Our mind is dreadfully active sometimes, and the other day we began to speculate on Truth. Our friends are still avoiding us. Every man knows what Truth is, but it is impossible to utter it. The face of your listener, his eyes mirthful or sorry, his eager expectance or his churlish disdain insensibly distort your message. You find yourself saying what you know he expects you to say, or (more often) what he expects you not to say. You may not be aware of this, but that is what happens. In order that the world may go on and human beings thrive, nature has contrived that the Truth may not often be uttered.

CHRISTOPHER MORLEY

"Truth", Mince Pie


It is error alone which needs the support of government. Truth can stand by itself.

THOMAS JEFFERSON

Notes on Virginia

Tags: Thomas Jefferson


Truth is a torch, but a huge one, and so it is only with blinking eyes what we all of us try to get past it, in actual terror of being burnt.

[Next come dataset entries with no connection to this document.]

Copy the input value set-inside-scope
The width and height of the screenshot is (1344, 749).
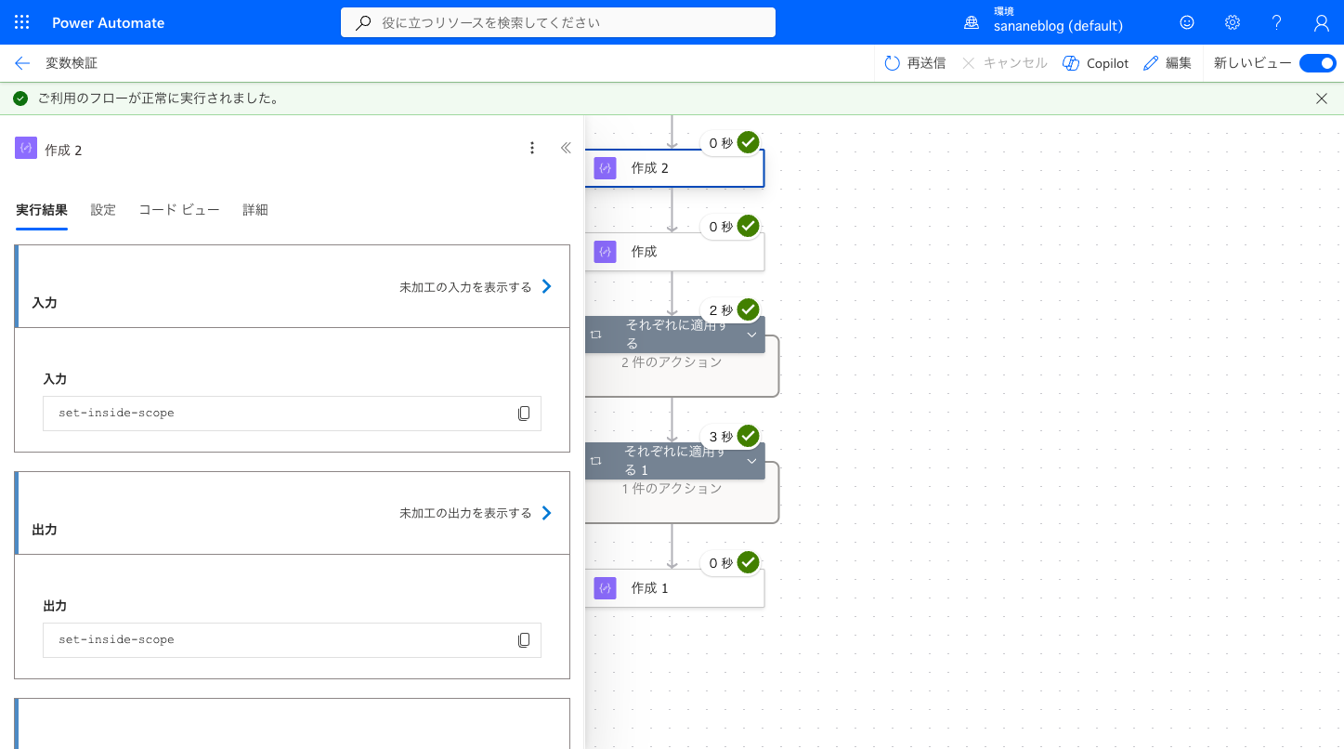pos(524,414)
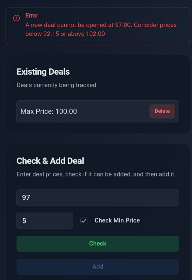Click the Check Min Price label
The width and height of the screenshot is (192, 280).
coord(117,220)
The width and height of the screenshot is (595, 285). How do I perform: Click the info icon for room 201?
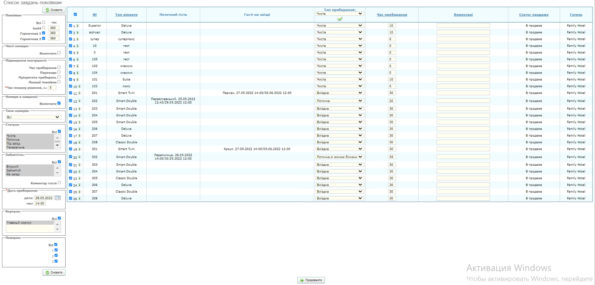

JOHANN WOLFGANG VON GOETHE

The Maxims and Reflections of Goethe

Tags: Johann Wolfgang von Goethe


I used to think that once you really knew a thing, its truth would shine on forever. Now it's pretty obvious to me that more often than not the batteries fade, and sometimes what you knew even goes out with a bang when you try to call on it, just like a lightbulb cracking off when you throw the switch.

ANN PATCHETT

Truth and Beauty

Tags: Ann Patchett


Truth is more deceptive than falsehood, for it is more frequently presented by those from whom we do not expect it, and so has against it a numerical presumption.

AMBROSE BIERCE

"Epigrams of a Cynic"


I tore myself away from the safe comfort of certainties through my love for truth -- and truth rewarded me.

SIMONE DE BEAUVOIR

All Said and Done

Tags: Simone de Beauvoir


Even truth needs to be clad in new garments if it is to appeal to a new age.

GEORG CHRISTOPH LICHTENBERG

"Notebook C", Aphorisms

Tags: Georg Cristoph Lichtenberg


Trump's relationship to the truth seems novel, if only because he doesn't try to hide his relativism. For Trump, truth is always more about how people feel than what may be empirically verifiable. Trump admits as much in The Art of the Deal, where he describes his sales strategy as "truthful hyperbole." For Trump, facts are fragile, and truth is flexible. Trump probably doesn't spend evenings poring over Foucault's The Archaeology of Knowledge -- but the parallels between Trump's attacks on accepted knowledge and critical philosophy's insistence that we interrogate truth claims suggest that not all assaults on the authority of facts are revolutionary.

CASEY WILLIAMS

"Creating Truth is Assertion of Power", Asharq Al-Awsat, April 19, 2017


It is twice as hard to crush a half-truth as a whole lie.

AUSTIN O'MALLEY

Keystones of Thought


It is the way with half the truth amidst which we live, that it only haunts us and makes dull pulsations that are never born into sound.

GEORGE ELIOT

Romola


I sometimes have these spells of compulsive truth. But as Lady Macbeth would say, "The fit is momentary."

KEN KESEY

Sometimes a Great Notion

Tags: Ken Kesey


They who know the truth are not equal to those who love it, and they who love it are not equal to those who delight in it.

CONFUCIUS

The Analects

Tags: Confucius


I tried to put a bird in a cage.
O fool that I am!
For the bird was Truth.
Sing merrily, Truth: I tried to put
Truth in a cage!

WILLIAM CARLOS WILLIAMS

The Fool's Song

Tags: William Carlos Williams


The truth has no need to be uttered to be made apparent, and ... one may perhaps gather it with more certainty, without waiting for words and without even taking any account of them, from countless outward signs, even from certain invisible phenomena, analogous in the sphere of human character to what atmospheric changes are in the physical world.

MARCEL PROUST

The Guermantes Way

Tags: Marcel Proust


An adherence to truth, open and without reservation, has, from the age of chivalry downwards, been considered as one of the loftiest attributes of a "gentleman"; so much so, that, to brand as "a liar" the pretender to such a title, is one of the most deadly insults that you can offer him.

CHARLES WILLIAM DAY

The Maxims, Experiences, and Observations of Agogos

Tags: Charles William Day


I am sure, zeal or love for truth can never permit falsehood to be used in the defence of it.

JOHN LOCKE

The Reasonableness of Christianity


Slender certainty is better than portentous falsehood.

LEONARDO DA VINCI

Thoughts on Art and Life

Tags: Leonardo da Vinci


Truth ... is a hard apple, whether one is throwing it or catching it.

DONALD BARTHELME

"Rebecca"

Tags: Donald Barthelme


Truth is too precious a commodity to be wasted upon mere idolators.